• _What you need to do_
The records need to be set down again exactly as they appear.

[Source records]
---
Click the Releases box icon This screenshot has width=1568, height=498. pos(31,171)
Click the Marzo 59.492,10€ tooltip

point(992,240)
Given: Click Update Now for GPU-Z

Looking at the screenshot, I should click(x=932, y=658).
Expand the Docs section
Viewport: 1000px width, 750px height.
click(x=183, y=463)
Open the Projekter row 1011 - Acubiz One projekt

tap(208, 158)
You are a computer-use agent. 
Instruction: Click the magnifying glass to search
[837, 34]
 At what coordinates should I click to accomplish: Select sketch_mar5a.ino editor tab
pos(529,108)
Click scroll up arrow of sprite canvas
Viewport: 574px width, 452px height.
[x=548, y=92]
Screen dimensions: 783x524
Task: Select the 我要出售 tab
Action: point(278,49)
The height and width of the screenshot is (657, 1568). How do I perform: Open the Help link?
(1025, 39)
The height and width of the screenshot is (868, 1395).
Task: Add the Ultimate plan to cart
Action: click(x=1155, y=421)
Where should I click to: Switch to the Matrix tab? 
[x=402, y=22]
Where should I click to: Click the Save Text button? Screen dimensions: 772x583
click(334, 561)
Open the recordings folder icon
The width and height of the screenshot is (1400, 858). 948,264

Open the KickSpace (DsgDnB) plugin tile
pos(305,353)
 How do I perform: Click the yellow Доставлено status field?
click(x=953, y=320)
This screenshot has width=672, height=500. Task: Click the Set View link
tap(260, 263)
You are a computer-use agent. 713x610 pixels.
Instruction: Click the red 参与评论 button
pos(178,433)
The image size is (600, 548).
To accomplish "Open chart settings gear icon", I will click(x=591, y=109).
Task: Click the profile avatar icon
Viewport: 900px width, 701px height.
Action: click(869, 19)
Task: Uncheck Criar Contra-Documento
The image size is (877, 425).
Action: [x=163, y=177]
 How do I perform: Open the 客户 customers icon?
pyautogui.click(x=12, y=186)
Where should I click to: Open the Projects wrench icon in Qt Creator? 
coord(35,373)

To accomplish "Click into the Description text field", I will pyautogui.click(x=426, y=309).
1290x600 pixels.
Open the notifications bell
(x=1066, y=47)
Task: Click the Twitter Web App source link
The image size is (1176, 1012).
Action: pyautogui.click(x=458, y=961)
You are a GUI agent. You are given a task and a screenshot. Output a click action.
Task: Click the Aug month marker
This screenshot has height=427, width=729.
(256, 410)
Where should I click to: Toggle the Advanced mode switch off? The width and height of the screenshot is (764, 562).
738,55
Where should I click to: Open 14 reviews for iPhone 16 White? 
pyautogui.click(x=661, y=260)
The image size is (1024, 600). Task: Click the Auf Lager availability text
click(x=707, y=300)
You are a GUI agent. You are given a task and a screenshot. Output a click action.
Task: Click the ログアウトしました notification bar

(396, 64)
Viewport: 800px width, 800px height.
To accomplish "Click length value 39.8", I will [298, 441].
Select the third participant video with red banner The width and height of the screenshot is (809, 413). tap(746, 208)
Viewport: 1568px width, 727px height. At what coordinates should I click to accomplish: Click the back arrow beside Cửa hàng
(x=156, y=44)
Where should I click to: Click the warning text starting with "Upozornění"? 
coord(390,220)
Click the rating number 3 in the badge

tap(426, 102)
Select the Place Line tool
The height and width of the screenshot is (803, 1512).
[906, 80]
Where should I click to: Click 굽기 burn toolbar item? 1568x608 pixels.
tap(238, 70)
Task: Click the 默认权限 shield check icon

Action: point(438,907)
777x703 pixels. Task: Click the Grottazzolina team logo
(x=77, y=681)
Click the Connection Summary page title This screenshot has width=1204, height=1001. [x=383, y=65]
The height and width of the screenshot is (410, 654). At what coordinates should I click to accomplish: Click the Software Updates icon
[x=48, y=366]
---
• _Finished task_
Click the Releases box icon This screenshot has width=1568, height=498. pos(31,171)
Click the Marzo 59.492,10€ tooltip

point(992,240)
Given: Click Update Now for GPU-Z

Looking at the screenshot, I should click(x=932, y=658).
Expand the Docs section
Viewport: 1000px width, 750px height.
click(x=183, y=463)
Open the Projekter row 1011 - Acubiz One projekt

tap(208, 158)
You are a computer-use agent. 
Instruction: Click the magnifying glass to search
[837, 34]
 At what coordinates should I click to accomplish: Select sketch_mar5a.ino editor tab
pos(529,108)
Click scroll up arrow of sprite canvas
Viewport: 574px width, 452px height.
[x=548, y=92]
Screen dimensions: 783x524
Task: Select the 我要出售 tab
Action: point(278,49)
The height and width of the screenshot is (657, 1568). How do I perform: Open the Help link?
(1025, 39)
The height and width of the screenshot is (868, 1395).
Task: Add the Ultimate plan to cart
Action: click(x=1155, y=421)
Where should I click to: Switch to the Matrix tab? 
[x=402, y=22]
Where should I click to: Click the Save Text button? Screen dimensions: 772x583
click(334, 561)
Open the recordings folder icon
The width and height of the screenshot is (1400, 858). 948,264

Open the KickSpace (DsgDnB) plugin tile
pos(305,353)
 How do I perform: Click the yellow Доставлено status field?
click(x=953, y=320)
This screenshot has width=672, height=500. Task: Click the Set View link
tap(260, 263)
You are a computer-use agent. 713x610 pixels.
Instruction: Click the red 参与评论 button
pos(178,433)
The image size is (600, 548).
To accomplish "Open chart settings gear icon", I will click(x=591, y=109).
Task: Click the profile avatar icon
Viewport: 900px width, 701px height.
Action: click(869, 19)
Task: Uncheck Criar Contra-Documento
The image size is (877, 425).
Action: [x=163, y=177]
 How do I perform: Open the 客户 customers icon?
pyautogui.click(x=12, y=186)
Where should I click to: Open the Projects wrench icon in Qt Creator? 
coord(35,373)

To accomplish "Click into the Description text field", I will pyautogui.click(x=426, y=309).
1290x600 pixels.
Open the notifications bell
(x=1066, y=47)
Task: Click the Twitter Web App source link
The image size is (1176, 1012).
Action: pyautogui.click(x=458, y=961)
You are a GUI agent. You are given a task and a screenshot. Output a click action.
Task: Click the Aug month marker
This screenshot has height=427, width=729.
(256, 410)
Where should I click to: Toggle the Advanced mode switch off? The width and height of the screenshot is (764, 562).
738,55
Where should I click to: Open 14 reviews for iPhone 16 White? 
pyautogui.click(x=661, y=260)
The image size is (1024, 600). Task: Click the Auf Lager availability text
click(x=707, y=300)
You are a GUI agent. You are given a task and a screenshot. Output a click action.
Task: Click the ログアウトしました notification bar

(396, 64)
Viewport: 800px width, 800px height.
To accomplish "Click length value 39.8", I will [298, 441].
Select the third participant video with red banner The width and height of the screenshot is (809, 413). tap(746, 208)
Viewport: 1568px width, 727px height. At what coordinates should I click to accomplish: Click the back arrow beside Cửa hàng
(x=156, y=44)
Where should I click to: Click the warning text starting with "Upozornění"? 
coord(390,220)
Click the rating number 3 in the badge

tap(426, 102)
Select the Place Line tool
The height and width of the screenshot is (803, 1512).
[906, 80]
Where should I click to: Click 굽기 burn toolbar item? 1568x608 pixels.
tap(238, 70)
Task: Click the 默认权限 shield check icon

Action: point(438,907)
777x703 pixels. Task: Click the Grottazzolina team logo
(x=77, y=681)
Click the Connection Summary page title This screenshot has width=1204, height=1001. [x=383, y=65]
The height and width of the screenshot is (410, 654). At what coordinates should I click to accomplish: Click the Software Updates icon
[x=48, y=366]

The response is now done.